Dari Dialog ke Kolaborasi
Berbagai pemangku kepentingan telah menyadari bahwa pendekatan keamanan semata tidak menyelesaikan persoalan Papua. Kementerian HAM RI menekankan pentingnya rekonsiliasi dan penyelesaian damai.
Sementara tokoh-tokoh Papua seperti Yoris Raweyai menegaskan bahwa tidak ada pihak tunggal yang mampu menyelesaikan Papua sendiri; harus ada kolaborasi seluruh unsur bangsa: pemerintah pusat, TNI-Polri, pemerintah daerah, tokoh agama, pemuda, dan masyarakat adat.
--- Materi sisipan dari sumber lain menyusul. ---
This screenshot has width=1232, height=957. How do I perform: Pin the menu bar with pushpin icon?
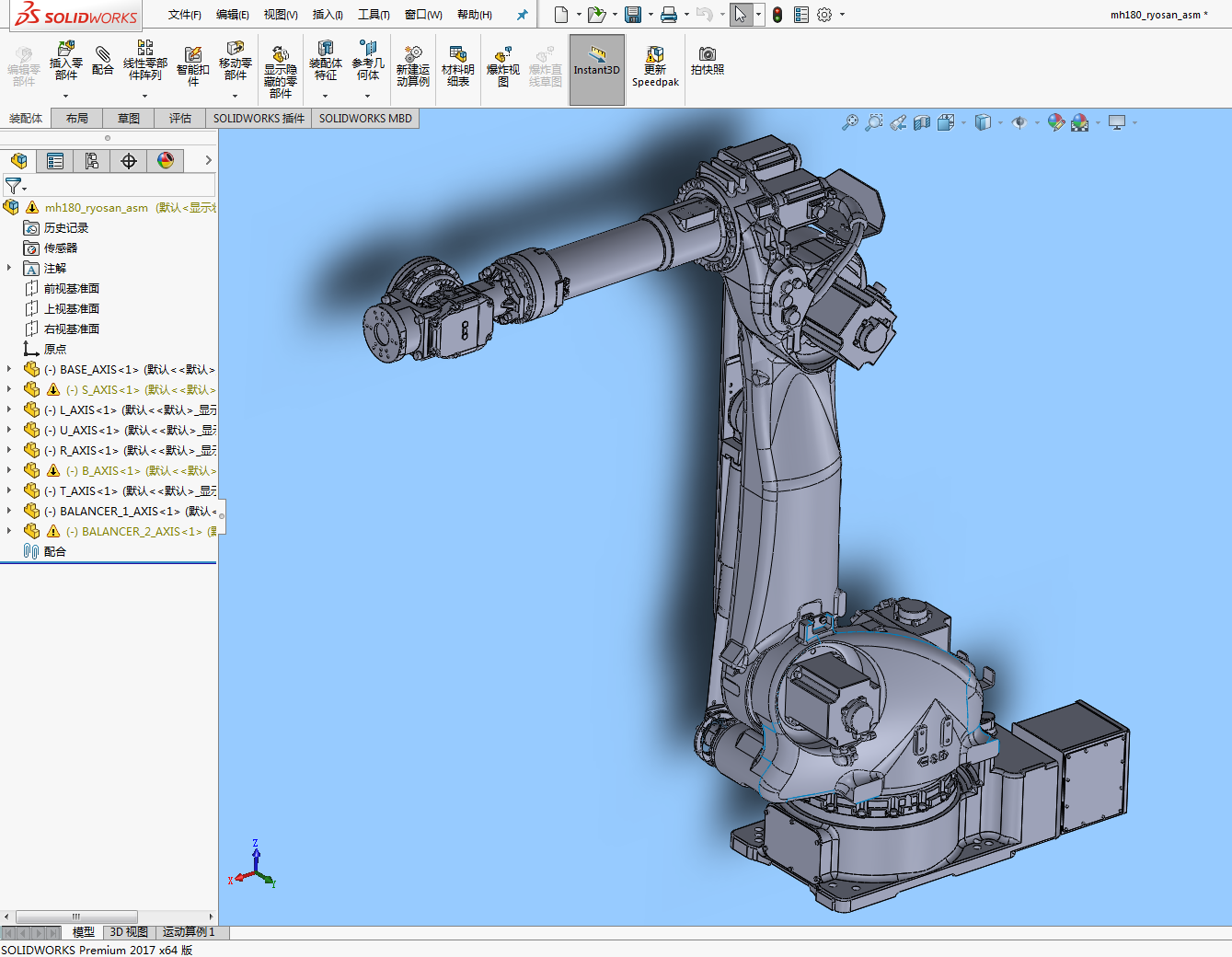(x=522, y=15)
Di tingkat daerah, langkah positif mulai terlihat. Pemerintah Provinsi Papua dan provinsi baru hasil pemekaran telah menyiapkan 13 Rancangan Peraturan Daerah (Raperda) tahun 2025 yang mencakup dana cadangan, kepemudaan, pengelolaan SDA, dan RPJMD demi memastikan pembangunan berkeadilan berbasis hukum yang kuat. Namun semua ini akan bermakna bila diiringi political will pemerintah pusat untuk benar-benar memuliakan manusia Papua, bukan sekadar mengelola wilayahnya.
Papua adalah cermin keadilan bangsa. Bagaimana negara melalui para pemimpin memperlakukan Papua, begitulah sebenarnya nilai kemanusiaan Indonesia diukur. Karena itu, awasan: jangan melihat Papua dari Jakarta di atas menjadi relevan. Datanglah, berjalanlah, dan rasakanlah tanah ini dengan mata hati yang tulus. Karena membangun Papua bukan tentang menanam simbol negara, tetapi tentang menumbuhkan harapan manusia.
Papua tidak butuh belas kasihan. Ia butuh ruang untuk berdiri sejajar. Papua tidak butuh dikasihani tetapi butuh kesempatan untuk tumbuh bermartabat. Ketika Papua diperlakukan dengan adil, Indonesia akan benar-benar utuh. Bukan hanya di peta tetapi di hati seluruh rakyatnya. Papua bukan objek pembangunan, melainkan subjek kebangsaan. Hanya dengan cara itulah, negara benar-benar membangun Indonesia dari timur dengan kasih, keadilan, kebersamaan, dan keadaban.